Grandfather had heard that if he disemboweled a bear and then turned the bear over them and placed his nose on the bowels that other animals would not touch it, thinking it was a trap. He tried hard to turn it over, the dog helping him by pulling hard on the tail, but he couldn't move it. In starting away he met two men on horseback and told them about it, and they went with him and arranged the bear as he had tried to do. He and his father went after it with a cart next day, and he said in his old age that he had killed scores of bears after that, but that was the largest one he ever saw to shoot.

In going to Athens once, and carrying his gun, as everyone did in those days, he was passing a very wealthy man's house. He was Baron De Steiger, and he brought his retainers with him to this country. Henry Oberholzer was one of them. As grandfather was passing in sight of the house he saw a deer and shot it. The Baron saw him shoot it, and sent Oberholzer out to ask him what he would take for it. Grandfather said, "If the Baron wants it, tell him to come and buy it of me, but we don't have any lords and ladies in America." The Baron had been quite exclusive, in the manner of the dignitaries of the old country, but, after receiving the message from the serving man, he appeared and greeted grandfather with a pleasant smile, and said he guessed he would have to become an American citizen, and asked him now much he would take for the deer. As he had never seen one shot down before, he was anxious to possess it, and if he would dress it he would pay him a good price for it. Grandfather said, "As I shot it on your premises it belongs to you, and as I am going to Athens, and can carry neither the deer nor the meat, if you will call your men out I will show them how to dress it."

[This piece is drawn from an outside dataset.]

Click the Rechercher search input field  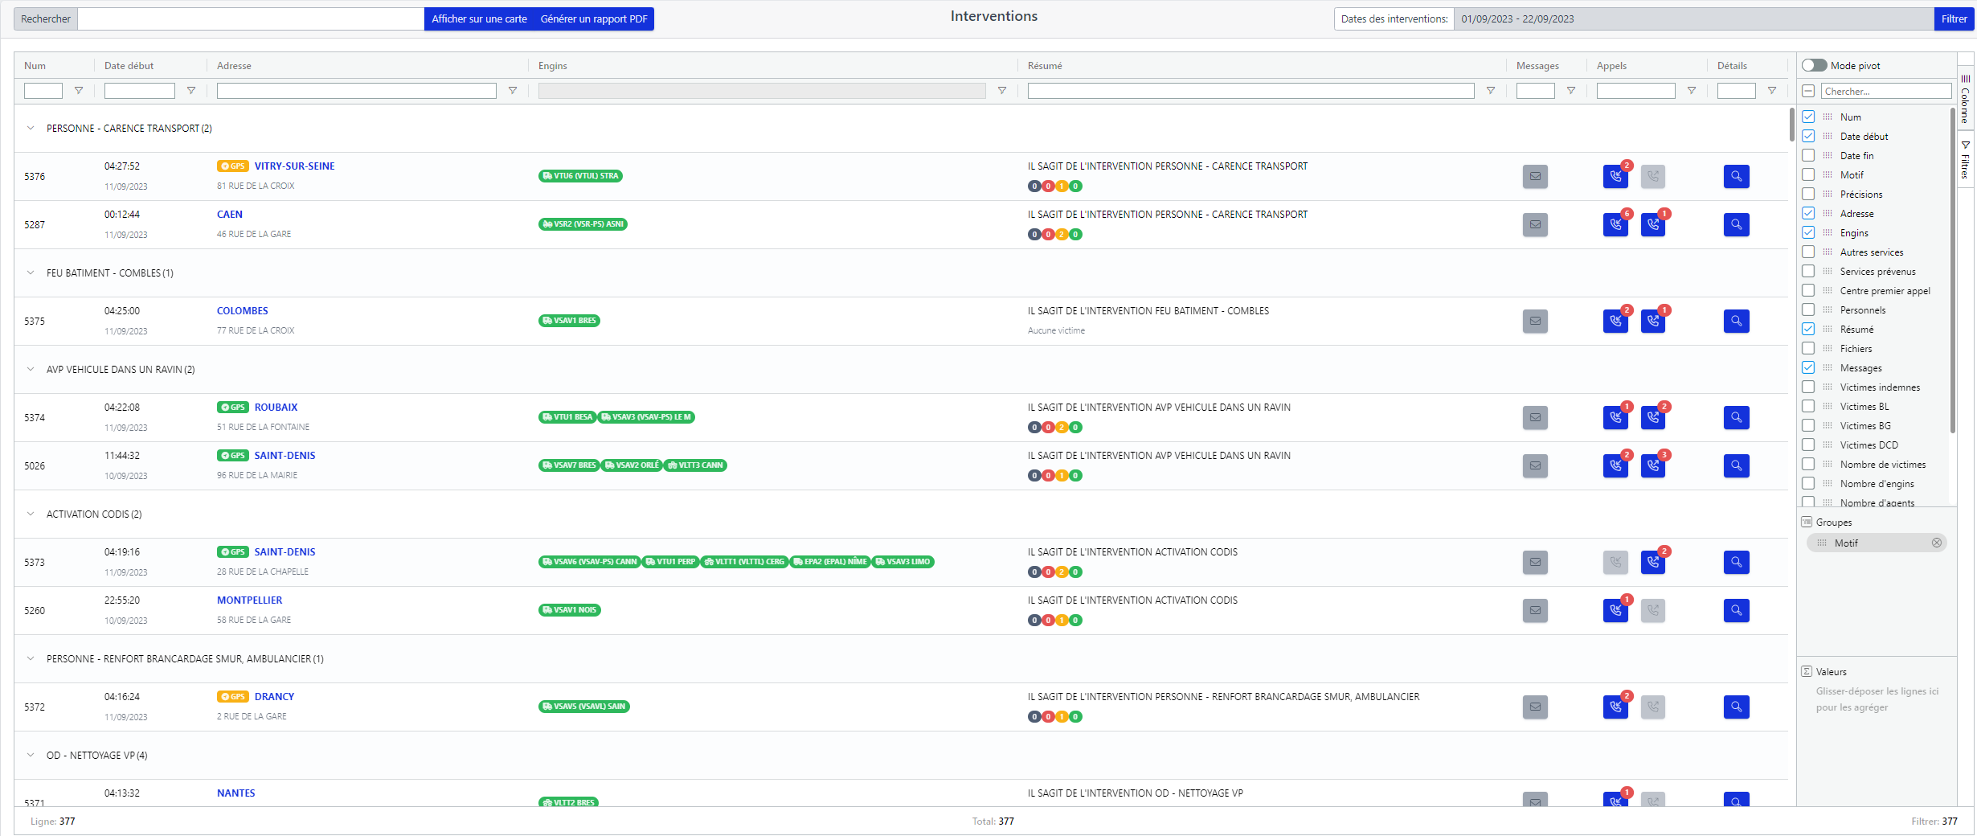coord(251,19)
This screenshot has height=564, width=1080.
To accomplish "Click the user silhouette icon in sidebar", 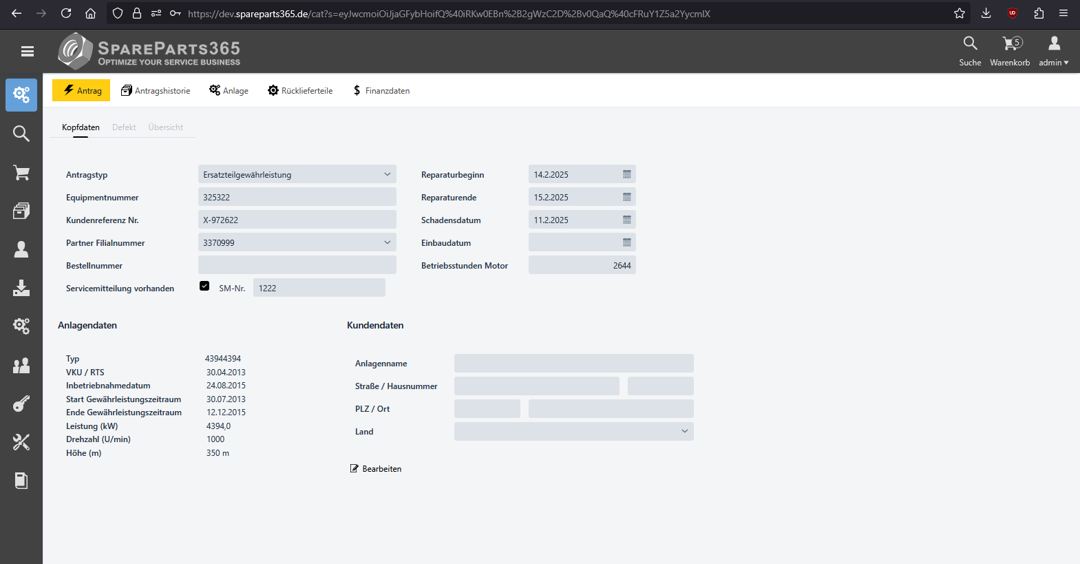I will [x=21, y=249].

He then asked grandfather's name, and after that he and the Baron were always friends. The Baroness had several children, but all died. She lived near Sarah McCune Cone, the minister's wife, and she sent for her and asked why it was that American children lived and her's (sic) died. Sarah made her understand that an active life was necessary, and told her if she were a worker as Americans are that she would be stronger and her children would be stronger. She was astonished, and exclaimed, "Work! Why I cannot work." Sarah told her to plant and work all the yard herself. Keep the flowers from weeds and sprinkle them herself. She grew to like the work and walked about the grounds far more than she ever did, and the next child, a boy, was a healthy child, and he became a lawyer in Athens and lived a long life. The Baroness was a warm friend of Mrs. Cone as long as she lived.